ICBC Goes To Taiwan With SinoPac

ICBC ties up with SinoPac

Despite a number of major advances in China-Taiwan relations these last few years, one area that has yet to see much progress is M&A by Chinese companies of their Taiwanese counterparts. Chinese banking giant ICBC (HKEx: 1398; Shanghai: 601398) is aiming to break that taboo with its newly announced plans to buy 20 percent of SinoPac Financial Holdings (Taipei: 2890) for about T$20 billion, or about $680 million. (HKEx announcement; English article) Announcement of the sale came the same day that Bank of Taiwan became the first Taiwanese lender to offering direct Taiwan dollar exchange services for China’s currency, the yuan, through its Shanghai branch. (English article)These 2 developments show that links between China and Taiwan continue to improve, following the election of China-friendly president Ma Ying-jeou back in 2008. But anyone who does the math will see that Ma has been in office for more than 5 years now, following his re-election last year, meaning that reforms are only coming very slowly. M&A of Taiwan companies has been a particularly sensitive area, and while this new ICBC deal is likely to close I also wouldn’t be surprised if it eventually collapsed.

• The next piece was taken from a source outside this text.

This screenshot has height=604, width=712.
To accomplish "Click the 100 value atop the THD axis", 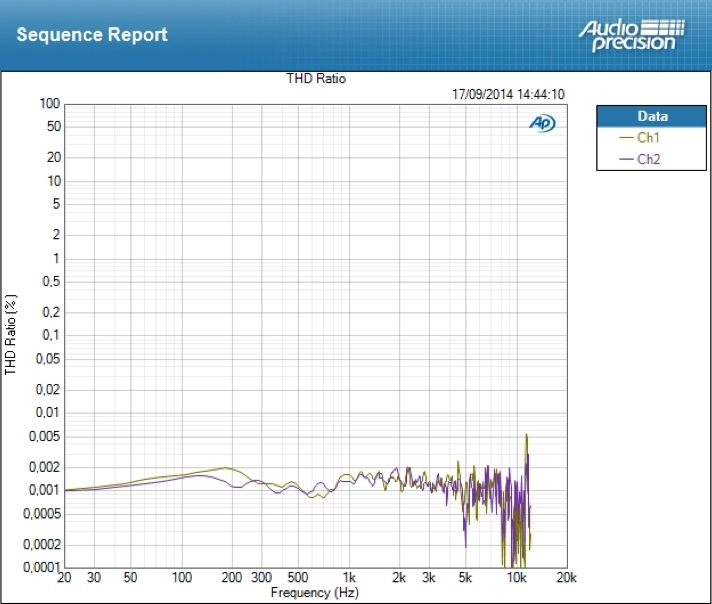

Let’s take a closer look at the deal, which would make ICBC, China’s largest bank, the first Chinese lender to purchase a major stake in a Taiwanese counterpart. SinoPac is one of Taiwan’s largest financial holding companies, and ICBC’s purchase would give it a solid foothold in the relatively small but lucrative Taiwan financial services market.

This deal could been viewed as part of ICBC’s aggressive global expansion, which has included acquisitions and opening of new offices in such diverse markets as Argentina, the United States and the Middle East over the last 2 years. But unlike those other deals where ICBC bought controlling stakes, the bank will become only a minority shareholder in SinoPac due to Taiwanese laws that limit such purchases to a maximum 20 percent stake.

This deal reminds me of another one that made headlines back in 2009, when telecoms giant China Mobile (HKEx: 941; NYSE: CHL) announced it would purchase 12 percent of FarEastone (Taipei: 4904), one of Taiwan’s top 3 mobile carriers, for about $530 million. That deal was also announced in the euphoria that followed Ma’s first election, which ended 8 years of frosty relations between China and Taiwan. But the deal was never formally approved by Taiwan regulators, and 4 years later most assume it is dead.

Even less sensitive purchases of Chinese banks by their Taiwan counterparts have been slow to happen. One of the few such deals to date has been Fubon Financial’s (HKEx: 2881) purchase last year of 80 percent of a mid-sized Chinese lender called First Sino Bank for $900 million (previous post) But Fubon has been among the most aggressive of Taiwan’s banks in China, and few if any other major purchases have been announced today.

Meantime, the Bank of Taiwan deal also marks a major step forward for China-Taiwan relations by finally allowing people in China to use their yuan to purchase Taiwan dollars without a middleman. The deal was made possible by an agreement between Bank of Taiwan and China’s central bank, the People’s Bank of China. But again, I need to point out that what seems like a relatively straightforward development has taken 5 years to achieve since cross-strait relations began to improve.

So all of that said, what are the chances of success for this latest ICBC-SinoPac tie-up, and what’s the potential for similar deals in the future? I would give this purchase a 70 percent chance of success. Unlike the China Mobile deal, which looked set to fail from the start, this purchase will probably get approved because it is actually allowable under current Taiwan law. At the end of the day, these kinds of cross-strait M&A deals will remain slow and painful for at least the next 2-3 years as China and Taiwan continue to grow more comfortable with each other.

Bottom line: ICBC’s purchase of 20 percent of SinoPac is likely close, but won’t be followed by a flood of similar cross-strait deals.